Postgres Default Privileges: How ALTER DEFAULT PRIVILEGES Solves the Forgotten-Grant Problem
GRANT applies to objects that exist now. ALTER DEFAULT PRIVILEGES applies to objects created in the future. The distinction explains why role permissions work for two weeks and then quietly break the day someone runs a migration.
The setup is familiar. You create a read-only role, GRANT SELECT on all tables in the public schema, hand the credentials to the analyst, and everything works. Two weeks later the same role gets a permission denied on a table the migration just added.
GRANT applies only to objects that exist at the moment you run it. ALTER DEFAULT PRIVILEGES is how you tell Postgres what to grant on objects that do not exist yet.
The mechanism
ALTER DEFAULT PRIVILEGES FOR ROLE creator IN SCHEMA s GRANT priv ON object_type TO grantee records a rule saying "any time creator creates a new object_type in schema s, also grant priv to grantee." The rule lives in pg_default_acl.

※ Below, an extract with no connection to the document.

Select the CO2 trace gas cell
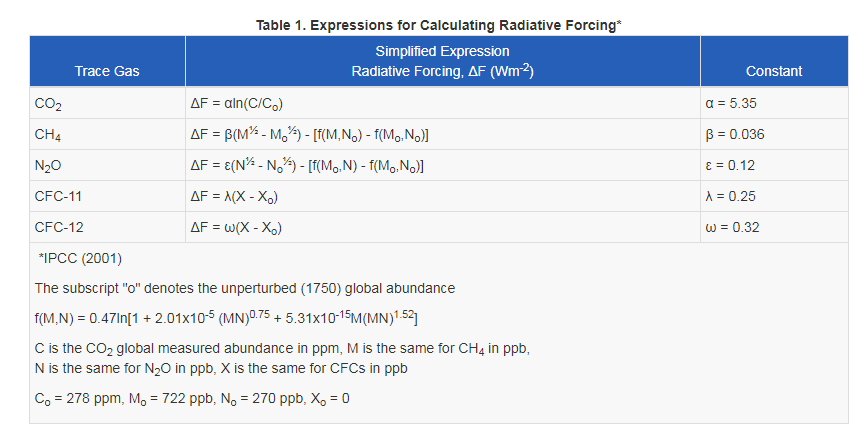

New objects pick it up at creation time. The trick is that it only applies to objects created after the rule exists, by the specific creator the rule names.
A minimal pattern
CREATE ROLE app_owner;
CREATE ROLE app_reader;
GRANT USAGE ON SCHEMA public TO app_reader;
-- Backfill: grants for objects that already exist
GRANT SELECT ON ALL TABLES IN SCHEMA public TO app_reader;
GRANT SELECT ON ALL SEQUENCES IN SCHEMA public TO app_reader;
-- Forward-fill: grants for objects created later
ALTER DEFAULT PRIVILEGES FOR ROLE app_owner IN SCHEMA public
GRANT SELECT ON TABLES TO app_reader;
ALTER DEFAULT PRIVILEGES FOR ROLE app_owner IN SCHEMA public
GRANT SELECT ON SEQUENCES TO app_reader;
The two-step is the safe pattern. The backfill grant covers current state. The default privileges rule covers future creations. Run a migration tomorrow that adds a table owned by app_owner and the read role gets SELECT automatically.
The creator-scoped trap
The rule fires only when the named creator creates the object. If your migrations sometimes run as app_owner and sometimes as a deploy bot or a one-off superuser session, you need separate ALTER DEFAULT PRIVILEGES statements for each creator, or you need to standardize on a single creator. Most teams that hit a sudden permission failure six months in have a migration that ran under the wrong role.
One operational discipline that helps: SET ROLE app_owner at the start of every migration session, and require migration scripts to fail if the role is not app_owner. The default-privileges rule then has one creator to track instead of three.
What the rule does not cover
Default privileges apply to tables, sequences, functions, types, and schemas. They do not apply to row-level security policies, foreign servers, large objects, or many extension-installed object types. For those you still need explicit GRANT statements at creation time, usually wrapped in the same migration that creates the object.
They also do not retroactively apply when you change the rule. ALTER DEFAULT PRIVILEGES today does not adjust permissions on tables created yesterday. The mental model is "policy for new objects" not "policy for existing ones."
Reading and removing rules
pg_default_acl is the catalog where rules live. The defacl column is a Postgres ACL array that is readable through pg_get_userbyid plus aclexplode. The discipline: every team should run a quarterly audit of pg_default_acl matching expected role layout to actual rules. Forgotten rules accumulate and produce surprising grants later.
Removing a rule uses ALTER DEFAULT PRIVILEGES ... REVOKE with the same FOR ROLE and IN SCHEMA scoping. The REVOKE syntax mirrors the GRANT exactly. If you cannot get a REVOKE to land, it is almost always because the FOR ROLE or IN SCHEMA does not match the original GRANT's scope.
Where this matters
The single-developer single-role setup never benefits from ALTER DEFAULT PRIVILEGES. The case for the feature appears at the second role: usually app_owner for migrations and app_user for runtime, with a read-only third role for analytics or BI. At that point you need future-proof grants or you accept a quiet failure mode where new tables silently lock the read role out.
We do not use Postgres across the four products yet. SQLite has no equivalent. When we migrate, ALTER DEFAULT PRIVILEGES will be in the launch script alongside the role definitions themselves, not added later when someone notices.
The deeper observation: Postgres has features for forward-looking policy at every layer of the system, from row-level security to default privileges to logical replication. They cost nothing to use when set up at schema-creation time and pay back substantially when the schema evolves. Teams that hit them as "why is permission denied suddenly" are usually retrofitting policy onto a schema that was not designed with it in mind.